Dave Grohl: Adoramos new wave. Algumas das melhores canções já feitas são new wave. Estamos mais próximos dela do que do rock’n’roll convencional de grupos como Guns N’Roses, que é uma coisa machista e idiota. Você é o primeiro a perceber essa influência. O mais legal nisso é que nos diferencia do que chamam de som de Seattle. Porque lá há bandas como Nirvana, TAD, Melvins e Mudhoney, que tem um espírito punk. E há Queensryche e Pearl Jam, que são convencionais. Não existe um som de Seattle. As bandas são muito diferentes entre si. A imprensa inventa essas coisas, como inventou a história de ódio entre Nirvana e Pearl Jam. Nós não nos odiamos. A gente não gosta da música deles, mas não tem nada contra as pessoas.

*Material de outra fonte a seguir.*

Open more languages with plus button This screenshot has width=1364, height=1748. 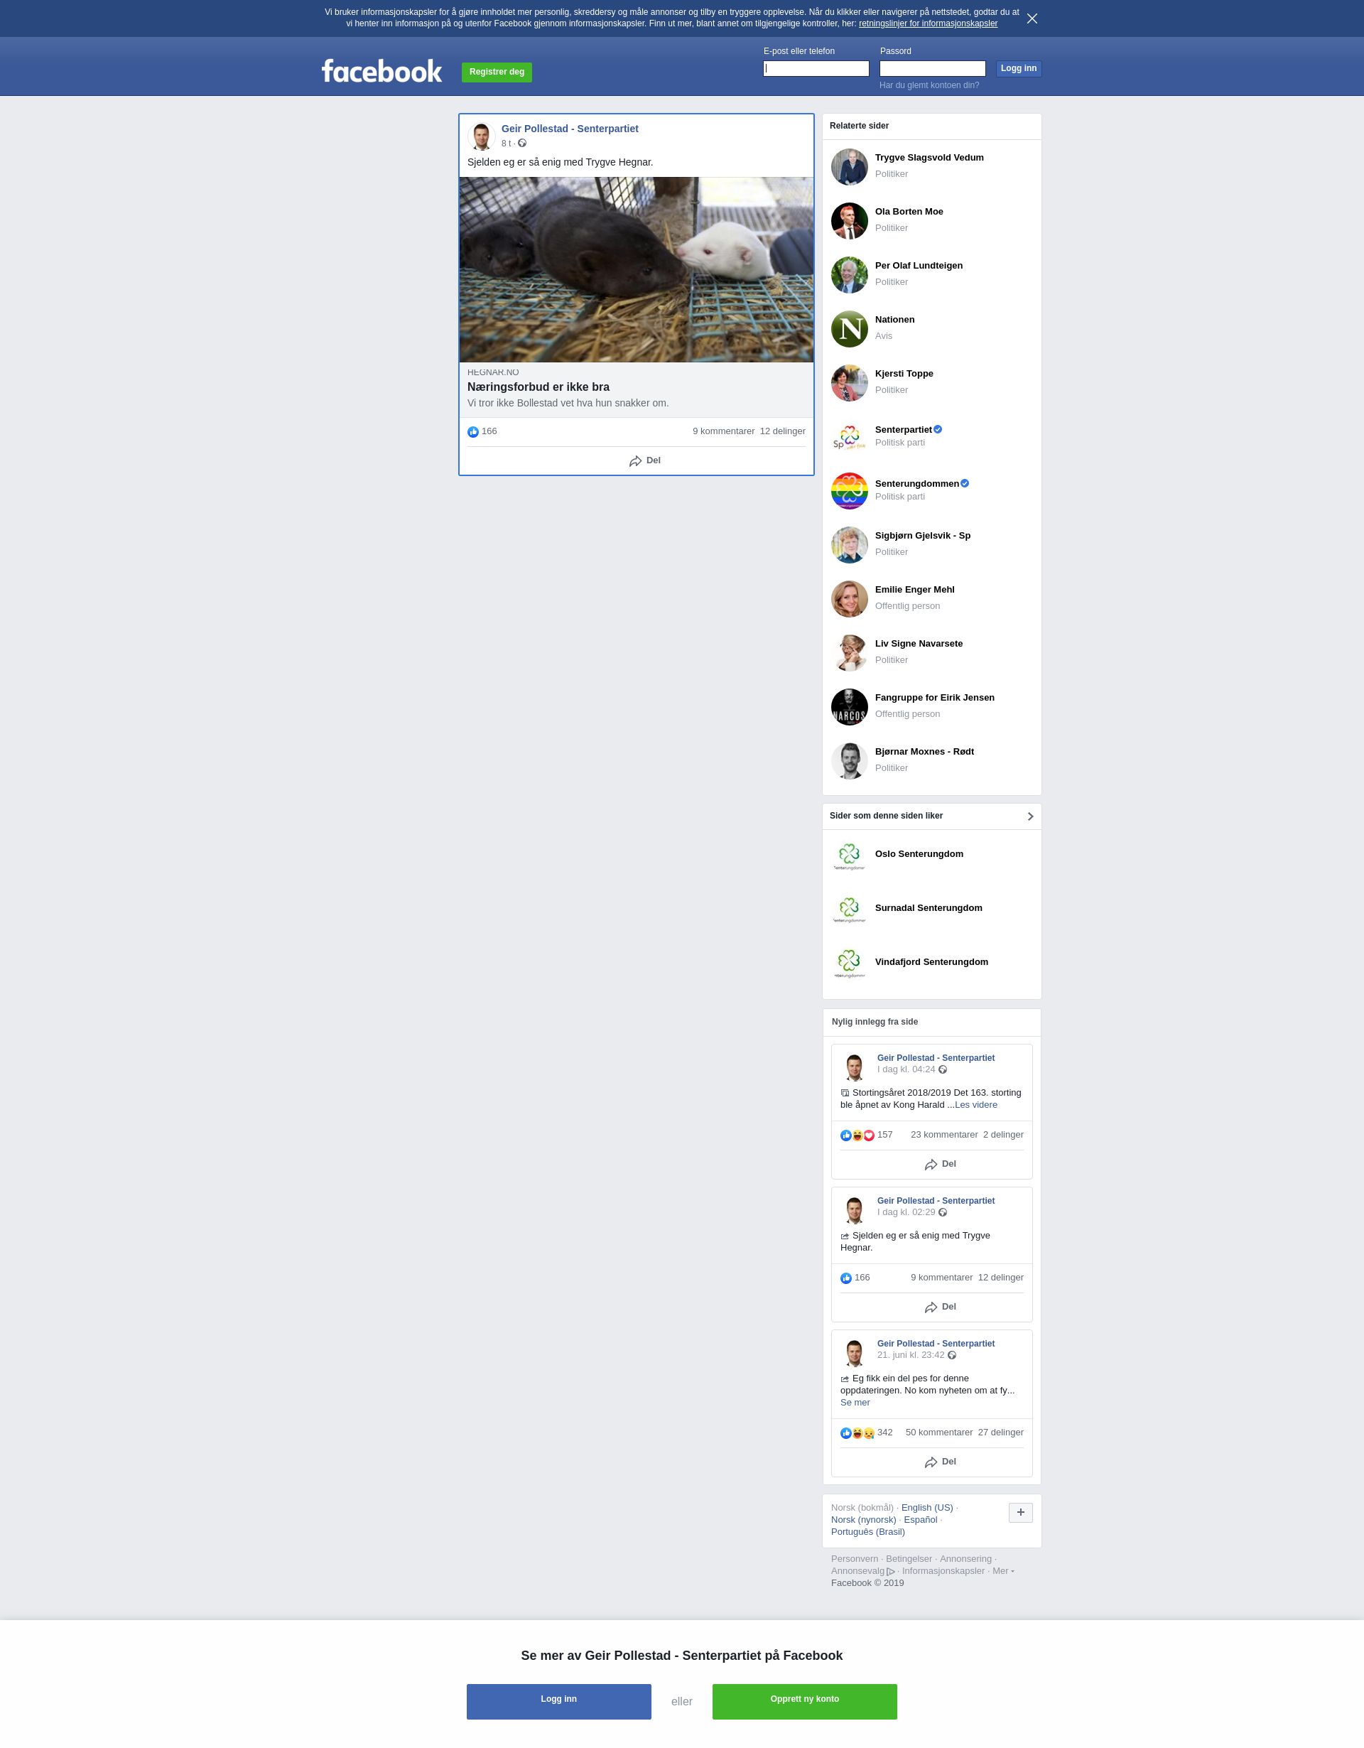[1020, 1513]
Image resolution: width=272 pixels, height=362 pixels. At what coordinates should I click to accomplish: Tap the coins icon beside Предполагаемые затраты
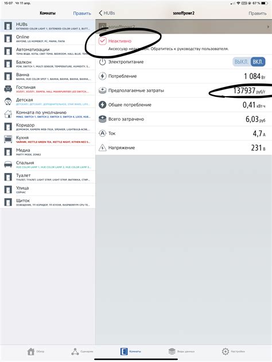(x=102, y=91)

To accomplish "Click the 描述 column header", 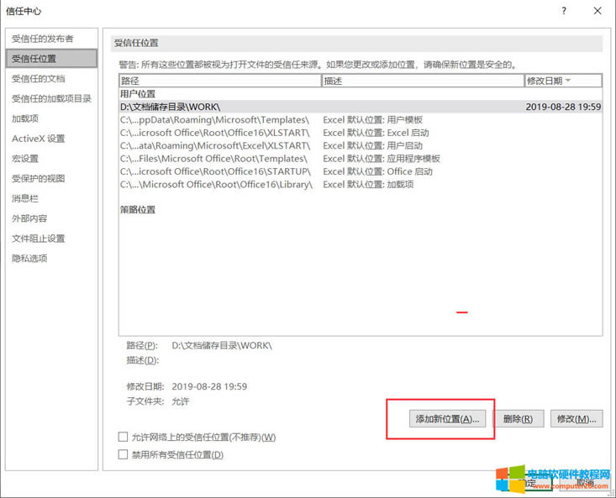I will point(422,81).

O cantor, Eddie, é até um cara legal.
Marcel Plasse: E quanto a Alice In Chains?
Dave Grohl: Ops! Esqueci deles. Alice In Chains é mais rock. Você vai poder ver a diferença, comparando os dois shows.
Marcel Plasse: O que aconteceu na Argentina? Vocês ficaram loucos com a platéia por causa de Calamity Jane?
Dave Grohl: Yeah. Foi estranho, porque o público ficou atirando coisas na Calamity Jane, enquanto gritava Smells Like Teen Spirit. Eles só queriam ver Nirvana. Então, não tocamos a música que eles mais queriam. Eu sabia que o show estava sendo horrível, e me senti mal por isso, mas por outro lado me senti lavado pela maneira como eles trataram Calamity Jane. Porque, uma das coisas básicas para Nirvana é abrir a cabeça das pessoas para outro ripo de música, fazer com que as pessoas conheçam coisas novas.
Marcel Plasse: Você sabia que Jack Endino vai produzir uma banda brasileira? (Titãs)
Dave Grohl: Não. Mas Jack é um grande produtor. A única banda brasileira que conheço é Sepultura. Queria ouvir mais. O que acontece com o underground brasileiro?
Marcel Plasse: Levo uns discos para vocês, se as fãs e os seguranças deixarem.
Dave Grohl: É por isso que quero ir para sua casa! Ei, que tal dizer a todos que fomos as Bahamas?